Segment Open
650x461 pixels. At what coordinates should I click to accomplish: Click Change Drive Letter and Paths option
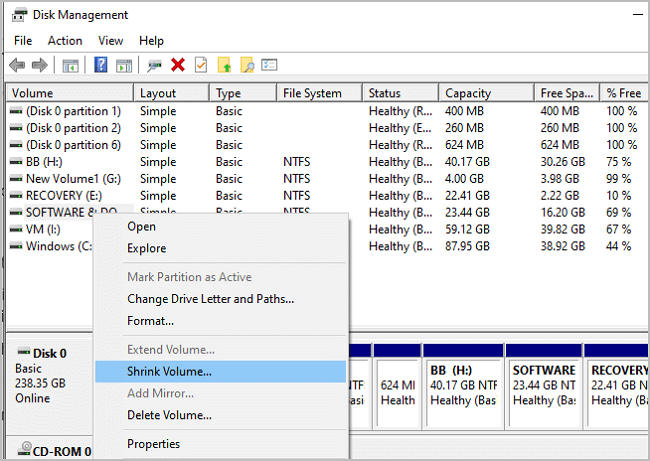(210, 298)
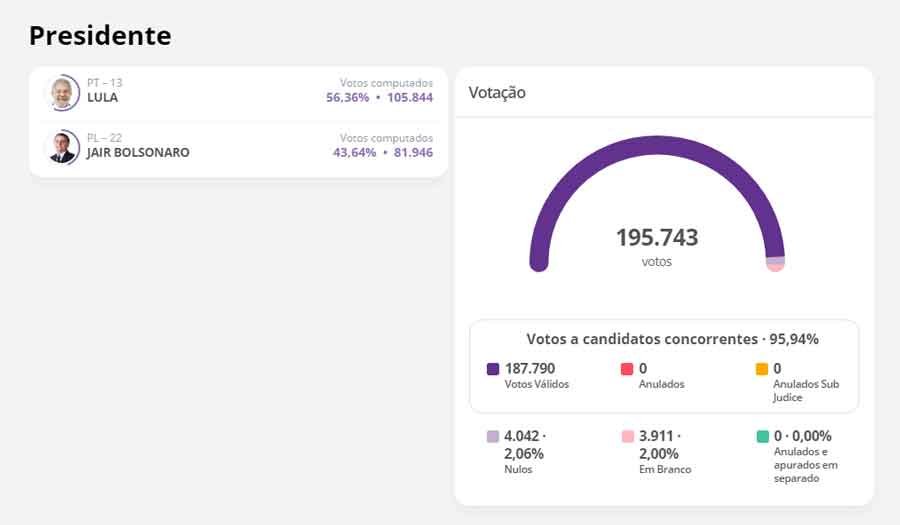Select the LULA candidate name
Screen dimensions: 900x525
[x=102, y=98]
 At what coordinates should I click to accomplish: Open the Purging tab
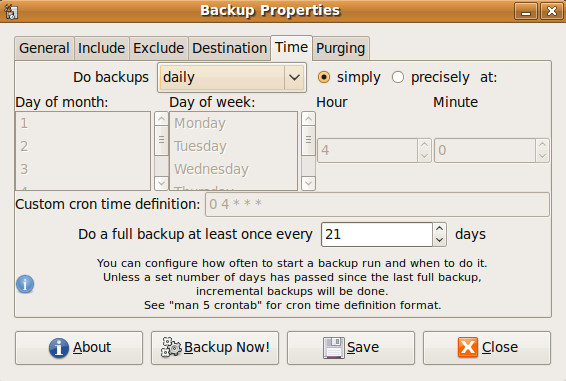pyautogui.click(x=341, y=48)
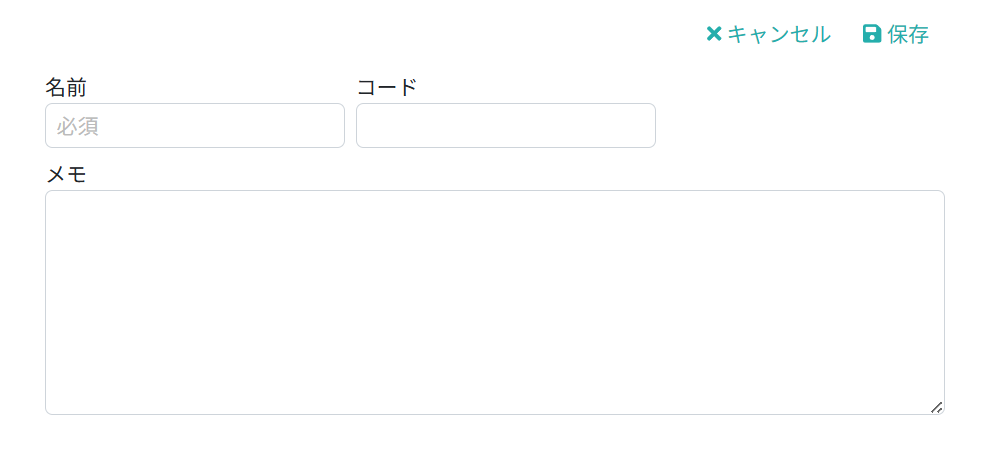Click the floppy disk save icon
Viewport: 988px width, 465px height.
(x=872, y=34)
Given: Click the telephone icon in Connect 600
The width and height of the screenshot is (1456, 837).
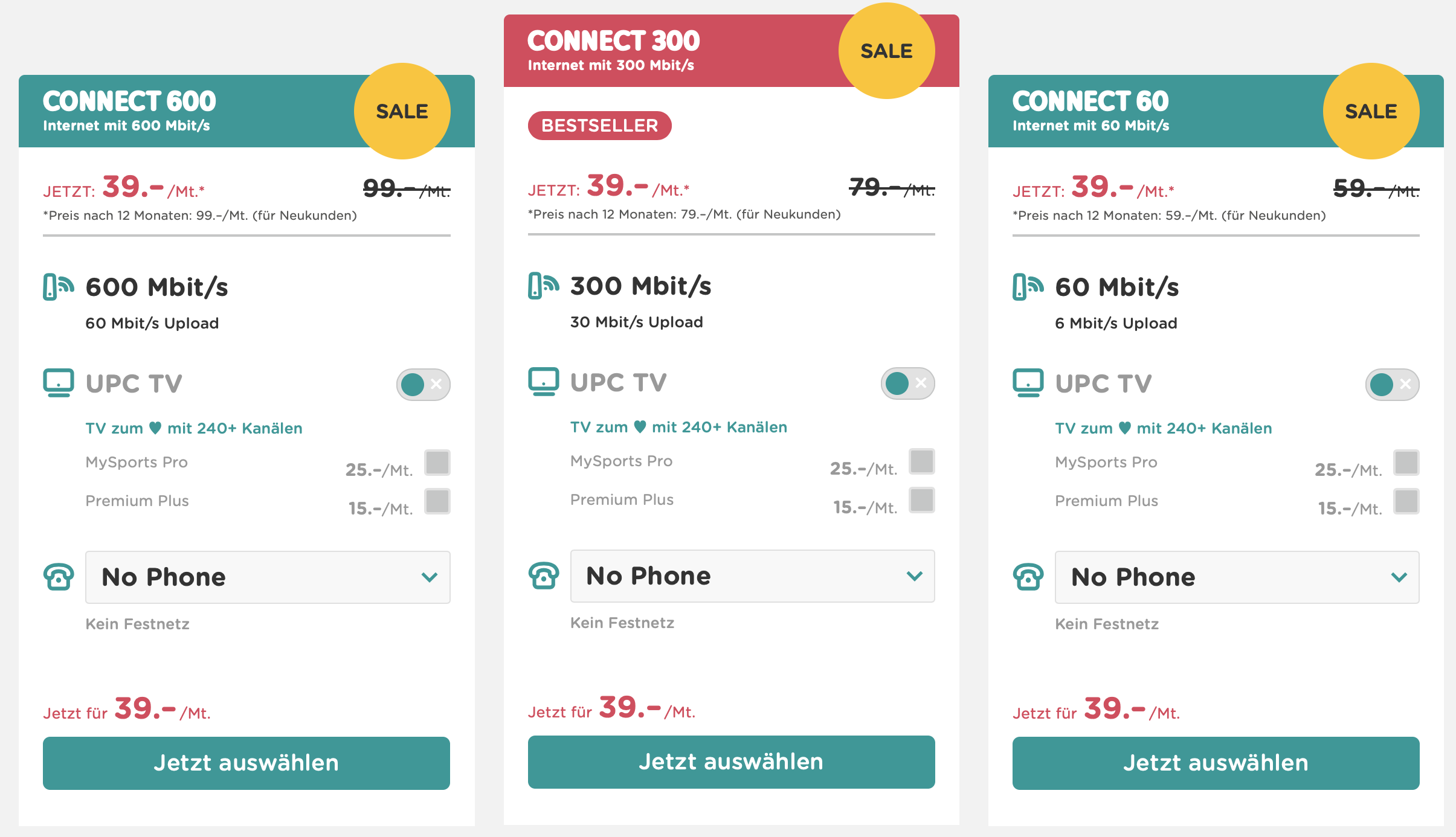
Segment Closed
- What to produce
The copy you produce must hold all the records above exactly and none of their pictures.

- Answer to this problem
650x461 pixels. At what coordinates should I click to accomplish: Click Change Drive Letter and Paths option
(210, 298)
Select the LULA candidate name
Screen dimensions: 900x525
[x=102, y=98]
 At what coordinates should I click to accomplish: Open the Purging tab
pyautogui.click(x=341, y=48)
Click the floppy disk save icon
Viewport: 988px width, 465px height.
(x=872, y=34)
Given: Click the telephone icon in Connect 600
The width and height of the screenshot is (1456, 837).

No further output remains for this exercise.